The conclusions drawn from these studies identified the need to assess the technical and economic impact of water consumption in power plants with and without CO2 capture systems in different locations, considering local regulations, ambient conditions, specific region-based power plants configurations, and water availability.
This study was conducted in two phases.The first phase provides:a literature review of regulations; assessments on water consumption in power plants with CO2 capture systems; techniques to reduce the water requirements in power plants with and without CO2 capture systems; and current practice on water extraction in the storage sites to increase the CO2 injection capacity.
This first phase focused on an assessment in a hypothetical location in the Netherlands, to develop a base case for IEAGHG techno-economic studies.In this phase, a methodology was developed to set the key techno-economic parameters and metrics for the second phase.
The second phase, assessed the entire CCS chain in four countries: South Africa; Australia; China; and India.The objectives were to explore the impact of the location on the power station configuration and performance, including options to reduce the water withdrawal in power plants with CCS.The second phase also evaluated the economic impact of water treatment on electricity cost; and identified cases where the re-use of water extracted from a storage site could be used as a water supply for power plants.

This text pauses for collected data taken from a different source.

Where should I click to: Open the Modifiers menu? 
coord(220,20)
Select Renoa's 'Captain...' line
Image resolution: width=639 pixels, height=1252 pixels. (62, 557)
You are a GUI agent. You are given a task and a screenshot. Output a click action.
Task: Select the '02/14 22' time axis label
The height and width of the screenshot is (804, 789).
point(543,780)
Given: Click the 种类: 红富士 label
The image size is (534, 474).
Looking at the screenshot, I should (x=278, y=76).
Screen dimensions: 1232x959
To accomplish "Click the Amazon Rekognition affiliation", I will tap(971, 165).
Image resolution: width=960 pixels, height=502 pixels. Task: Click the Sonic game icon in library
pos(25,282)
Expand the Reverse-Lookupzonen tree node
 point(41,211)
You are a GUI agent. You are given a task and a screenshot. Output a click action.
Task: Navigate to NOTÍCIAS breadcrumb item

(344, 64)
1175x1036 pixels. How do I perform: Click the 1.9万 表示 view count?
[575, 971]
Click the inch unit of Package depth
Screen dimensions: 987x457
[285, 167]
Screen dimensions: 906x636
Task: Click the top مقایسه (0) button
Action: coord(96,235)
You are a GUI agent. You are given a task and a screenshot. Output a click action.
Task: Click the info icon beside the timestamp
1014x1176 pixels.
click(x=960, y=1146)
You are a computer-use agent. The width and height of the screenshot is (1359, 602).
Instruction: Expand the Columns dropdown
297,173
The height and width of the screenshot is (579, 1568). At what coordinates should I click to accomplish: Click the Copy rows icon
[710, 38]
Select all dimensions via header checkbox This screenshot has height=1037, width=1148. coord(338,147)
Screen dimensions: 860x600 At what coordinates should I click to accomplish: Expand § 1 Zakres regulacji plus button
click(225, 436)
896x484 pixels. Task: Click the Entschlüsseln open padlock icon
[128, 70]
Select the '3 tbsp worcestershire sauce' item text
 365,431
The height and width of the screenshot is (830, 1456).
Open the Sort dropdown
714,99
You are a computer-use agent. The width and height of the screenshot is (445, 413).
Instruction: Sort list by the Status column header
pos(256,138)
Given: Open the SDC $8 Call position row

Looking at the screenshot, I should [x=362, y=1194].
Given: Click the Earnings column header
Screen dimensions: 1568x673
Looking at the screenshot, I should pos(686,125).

Findings from this study show that adding a CO2 capture system to the power plant may increase the water consumption of the whole facility. However, this increase can be mitigated through the implementation of different fitted strategies. Tailored early design of the Energy-Water-CCS nexus, that incorporates the cooling system and the potential reuse of water extracted from the storage site, is key. If more restrictive regulations are imposed on power plants that currently use evaporative freshwater cooling, the use of extracted and treated formation water in an integrated CCS-water loop could be a cost competitive alternative to retrofitting a power plant with an air cooling system. Additionally, the treatment of extracted water may provide a value in water-stressed regions, especially when considering the associated cost of water shortages.
This technical study covers one gap identified in previous reports: the integration of the Energy-Water-CCS nexus in different regions. We will continue monitoring updates on this area.